Email Client: MS OUtlook 2003
AV: Symantec Corporate 10.1.0.394

Problem: when attaching zip files the recipient gets [WARNING - NOT VIRUS SCANNED] before the subject line. Unchecked the Internet and Exchange email autoprotect with no success; disabled Symantec Autoprotect - no go.

Any sugestions greatly appreciated !

bastanu


----------



## bastanu (Apr 2, 2008)

Just to add to this:

I uninstalled Symantec and installed AVG 7.5 (free version)- I still get the same message, but I do have both AVG certifications (outgoing + incoming):
_
No virus found in this outgoing message.
Checked by AVG.
Version: 7.5.519 / Virus Database: 269.22.5/1356 - Release Date: 4/2/2008 4:14 PM

No virus found in this incoming message.
Checked by AVG.
Version: 7.5.519 / Virus Database: 269.22.5/1356 - Release Date: 4/2/2008 4:14 PM _


----------



## bastanu (Apr 2, 2008)

And to add even more:
I installed Thunderbird and used it to send/receive -I get the same behaviour ([WARNING - NOT VIRUS SCANNED] inserted). 

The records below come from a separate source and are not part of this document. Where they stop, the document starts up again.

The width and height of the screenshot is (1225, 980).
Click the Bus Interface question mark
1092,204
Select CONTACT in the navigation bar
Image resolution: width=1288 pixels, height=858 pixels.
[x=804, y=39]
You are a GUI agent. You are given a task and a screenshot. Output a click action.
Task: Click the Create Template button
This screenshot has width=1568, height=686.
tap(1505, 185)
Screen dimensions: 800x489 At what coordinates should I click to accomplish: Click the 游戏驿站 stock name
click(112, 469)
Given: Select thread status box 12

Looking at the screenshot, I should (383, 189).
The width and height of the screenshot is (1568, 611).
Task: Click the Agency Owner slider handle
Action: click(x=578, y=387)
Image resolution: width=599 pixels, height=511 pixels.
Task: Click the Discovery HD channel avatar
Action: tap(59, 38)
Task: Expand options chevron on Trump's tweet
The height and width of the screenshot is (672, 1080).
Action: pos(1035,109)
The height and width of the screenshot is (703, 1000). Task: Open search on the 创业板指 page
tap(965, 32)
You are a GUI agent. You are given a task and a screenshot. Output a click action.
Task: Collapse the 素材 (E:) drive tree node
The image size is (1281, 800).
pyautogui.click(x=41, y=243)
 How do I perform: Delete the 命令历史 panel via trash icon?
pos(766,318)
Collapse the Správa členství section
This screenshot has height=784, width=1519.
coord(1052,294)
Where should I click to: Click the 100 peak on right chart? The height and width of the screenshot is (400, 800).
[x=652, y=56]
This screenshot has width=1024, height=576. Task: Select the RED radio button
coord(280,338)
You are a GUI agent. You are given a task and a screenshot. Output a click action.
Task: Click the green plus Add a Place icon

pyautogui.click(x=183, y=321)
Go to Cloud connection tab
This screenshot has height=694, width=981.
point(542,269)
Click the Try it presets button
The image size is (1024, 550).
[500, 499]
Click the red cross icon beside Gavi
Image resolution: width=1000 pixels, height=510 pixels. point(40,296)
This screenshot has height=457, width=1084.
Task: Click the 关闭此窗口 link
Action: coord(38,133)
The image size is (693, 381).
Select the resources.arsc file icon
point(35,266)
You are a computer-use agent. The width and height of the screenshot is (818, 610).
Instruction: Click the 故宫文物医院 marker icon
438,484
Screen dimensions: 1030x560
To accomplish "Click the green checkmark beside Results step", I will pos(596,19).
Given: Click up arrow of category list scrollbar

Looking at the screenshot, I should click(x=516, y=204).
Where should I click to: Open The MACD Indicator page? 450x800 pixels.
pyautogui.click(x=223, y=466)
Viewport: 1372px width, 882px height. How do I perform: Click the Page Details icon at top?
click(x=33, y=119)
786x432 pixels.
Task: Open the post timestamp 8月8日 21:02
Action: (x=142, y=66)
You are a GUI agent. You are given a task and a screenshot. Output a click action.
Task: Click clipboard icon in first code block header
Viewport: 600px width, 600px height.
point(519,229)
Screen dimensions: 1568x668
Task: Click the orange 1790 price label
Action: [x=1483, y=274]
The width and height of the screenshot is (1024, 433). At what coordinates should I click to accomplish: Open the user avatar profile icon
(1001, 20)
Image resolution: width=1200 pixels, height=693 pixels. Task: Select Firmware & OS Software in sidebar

Could it be my ISP (Shaw Cable) SMTP or POP servers adding this to the subject line (I called them and they said no, but I don't really think the support tech that answered really had the knowledge)?

Thank you very much for any answers, some people get worried when they see that in the subject line.

bastanu


----------